Data to use |
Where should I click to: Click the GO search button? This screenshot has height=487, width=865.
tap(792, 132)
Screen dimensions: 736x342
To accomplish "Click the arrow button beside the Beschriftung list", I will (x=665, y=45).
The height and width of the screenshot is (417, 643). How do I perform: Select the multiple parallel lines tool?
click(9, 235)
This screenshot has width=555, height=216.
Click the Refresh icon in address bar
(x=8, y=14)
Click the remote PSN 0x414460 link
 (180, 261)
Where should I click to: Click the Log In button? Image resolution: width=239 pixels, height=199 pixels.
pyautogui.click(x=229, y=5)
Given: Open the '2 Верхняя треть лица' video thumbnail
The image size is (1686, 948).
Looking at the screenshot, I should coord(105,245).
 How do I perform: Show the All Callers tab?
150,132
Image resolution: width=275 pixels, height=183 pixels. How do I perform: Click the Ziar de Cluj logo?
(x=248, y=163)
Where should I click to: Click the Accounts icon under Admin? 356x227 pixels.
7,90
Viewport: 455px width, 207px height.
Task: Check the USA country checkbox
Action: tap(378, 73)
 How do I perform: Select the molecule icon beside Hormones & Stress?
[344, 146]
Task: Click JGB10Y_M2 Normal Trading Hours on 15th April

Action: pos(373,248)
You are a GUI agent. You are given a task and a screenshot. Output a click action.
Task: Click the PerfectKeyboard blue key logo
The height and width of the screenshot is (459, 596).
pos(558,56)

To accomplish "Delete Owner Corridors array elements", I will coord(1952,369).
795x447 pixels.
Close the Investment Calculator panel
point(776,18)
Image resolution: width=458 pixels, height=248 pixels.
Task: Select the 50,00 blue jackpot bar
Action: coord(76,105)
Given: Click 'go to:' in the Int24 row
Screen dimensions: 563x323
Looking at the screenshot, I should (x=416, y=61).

Requirement | Output all of the entries without altering a single word.

Written answer |
Where should I click to: Click the GO search button? This screenshot has height=487, width=865.
tap(792, 132)
Screen dimensions: 736x342
To accomplish "Click the arrow button beside the Beschriftung list", I will (x=665, y=45).
The height and width of the screenshot is (417, 643). How do I perform: Select the multiple parallel lines tool?
click(9, 235)
This screenshot has width=555, height=216.
Click the Refresh icon in address bar
(x=8, y=14)
Click the remote PSN 0x414460 link
 (180, 261)
Where should I click to: Click the Log In button? Image resolution: width=239 pixels, height=199 pixels.
pyautogui.click(x=229, y=5)
Given: Open the '2 Верхняя треть лица' video thumbnail
The image size is (1686, 948).
Looking at the screenshot, I should coord(105,245).
 How do I perform: Show the All Callers tab?
150,132
Image resolution: width=275 pixels, height=183 pixels. How do I perform: Click the Ziar de Cluj logo?
(x=248, y=163)
Where should I click to: Click the Accounts icon under Admin? 356x227 pixels.
7,90
Viewport: 455px width, 207px height.
Task: Check the USA country checkbox
Action: tap(378, 73)
 How do I perform: Select the molecule icon beside Hormones & Stress?
[344, 146]
Task: Click JGB10Y_M2 Normal Trading Hours on 15th April

Action: pos(373,248)
You are a GUI agent. You are given a task and a screenshot. Output a click action.
Task: Click the PerfectKeyboard blue key logo
The height and width of the screenshot is (459, 596).
pos(558,56)

To accomplish "Delete Owner Corridors array elements", I will coord(1952,369).
795x447 pixels.
Close the Investment Calculator panel
point(776,18)
Image resolution: width=458 pixels, height=248 pixels.
Task: Select the 50,00 blue jackpot bar
Action: coord(76,105)
Given: Click 'go to:' in the Int24 row
Screen dimensions: 563x323
Looking at the screenshot, I should (x=416, y=61).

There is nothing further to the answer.